Artigo

------------------------------------------------------------

Foi no dia 5 de fevereiro que o voto polémico teve lugar: a CDU (União Democrata Cristã) de Angela Merkel vai ter de escolher uma nova liderança, depois da saída de Annegret Kramp-Karrenbauer (AKK), que estava à frente do partido desde 2018.

Em causa está a eleição de Thomas Kemmerich, do Partido Democrático Liberal (FDP), para primeiro-ministro da Turíngia (estado no centro-leste da Alemanha), tendo a CDU votado com o partido de extrema-direita Alternativa para a Alemanha (AfD). Esta decisão levou à quebra do “pacto sanitário” dos partidos alemães relativamente à extrema-direita e causou tanto a demissão de Kemmerich como de Kramp-Karrenbauer.

Thomas Kemmerich [Foto: Wikimedia Commons]

A crise dentro do partido chegou depois de, em outubro de 2018, Merkel ter anunciado que não se ia recandidatar à liderança da CDU e à chefia do governo. Angela Merkel, que é chanceler desde 2005 e esteve 18 anos à frente do partido, viu em AKK uma sucessora à altura e capaz de unir as várias fações dentro da CDU. A sua demissão levanta agora questões sobre qual o rumo que a Alemanha vai tomar quando Merkel abandonar o poder no próximo ano.

------------------------------------------------------------

Dados apresentados
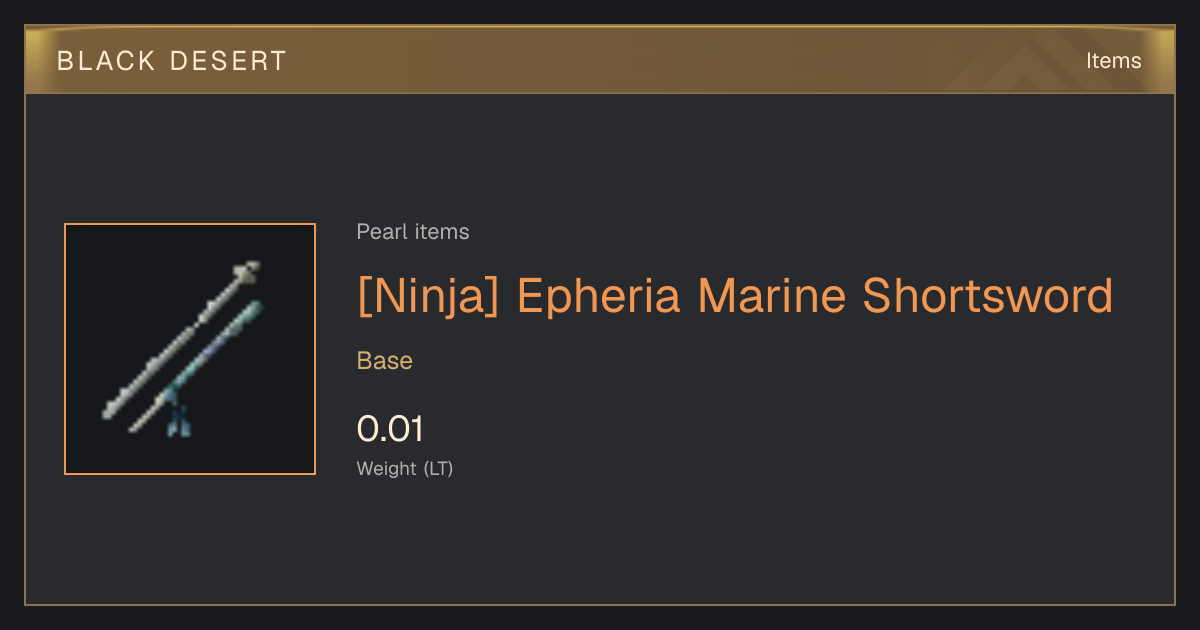
Task: Click the Pearl items category label
Action: tap(413, 232)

------------------------------------------------------------

O que fazer
Com base no artigo sobre a crise na CDU, responda:
(a) Desde que ano estava Annegret Kramp-Karrenbauer à frente do partido?
(b) A que partido pertence Thomas Kemmerich?
(c) Desde que ano é Angela Merkel chanceler?
A listagem apresentada não é necessária para esta tarefa.

Resposta
(a) Desde 2018.
(b) Ao Partido Democrático Liberal (FDP).
(c) Desde 2005.